For the second time in 16 years, the candidate who won the presidential popular vote lost the election, meaning the country as a whole is now as gerrymandered as most states are.
It isn’t going to change soon, not when the winning party has all the levers of power. There’s going to be a President Trump, for better or for worse, and we’re going to have to adjust to what promises to be a very challenging near-future.
As he demonstrated during his campaign, Trump has little regard for traditional political behavior. With this president-elect, everything is personal, and his skin is remarkably thin. We can only pray that his handlers — and Congress — can find the courage to restrain his more impulsive behavior.
The past two weeks have not been encouraging. Trump has complained relentlessly via Twitter about Saturday Night Live, the cast of Hamilton, and The New York Times all being “unfair.” He called in the top brass and on-air talent of all the major networks to Trump Tower, Monday, for an off-the-record meeting at which he called CNN “liars” and chastised NBC News for using an unflattering picture of him that Trump said made him appear as if he had multiple chins. Trump hasn’t held a press conference since July.

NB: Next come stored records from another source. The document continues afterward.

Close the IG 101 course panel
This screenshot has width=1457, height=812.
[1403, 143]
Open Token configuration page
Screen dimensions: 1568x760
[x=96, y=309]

Meanwhile, in the federally owned Ronald Reagan building in Washington, D.C., Richard Spencer, the head of a white supremacist group calling itself the National Policy Institute, gave a speech in which he shouted, “Hail Trump, hail our people, hail our victory!” (You know how to say “hail” in German, right?) He went on to call the media “lügenpresse,” the nazi name for press critics, and added several anti-Semitic comments. The speech ended with the audience applauding wildly and giving Spencer the one-armed Hitler salute. In a federal building.
Spencer calls his group “alt-right.” As a critic said this week, that’s like calling a pool of vomit “alt-brunch.” They are nazis, and, like the KKK, they feel it’s now safe to come into the light because of Trump’s victory.
Also problematical for Trump — and the Constitution — is his vast network of businesses around the globe, which present unprecedented risks of conflicts of interest for the new president, who will be dealing with many national leaders from countries where he has operations. In the past, presidents have put their financial interests in a blind trust, so as to avoid any possible appearance of self-interest while serving the country. Trump, on the other hand, has said he will leave the control of his business empire to his children, but he’s also made it clear his children will be involved in his administration, so we will have to blindly trust that he and his children will never discuss the family business. Sure.
It’s one thing to flout the traditional rules of campaigning — revealing your tax returns, for example — and quite another to flout the constitutional rules that restrain a president from accepting favors from a foreign government, which is classified as treason by the Constitution. The bottom line is that we will need to rely on what statesmen remain in the GOP to stand up for what’s right, arguably a thin reed to lean upon.
Still, at your Thanksgiving table, it might be prudent to say a little prayer for Senators Lindsey Graham and John McCain and any other lawmakers who might find the courage to do the right thing when called upon. It’s either that or blind trust.
I miss the “war on Christmas” already.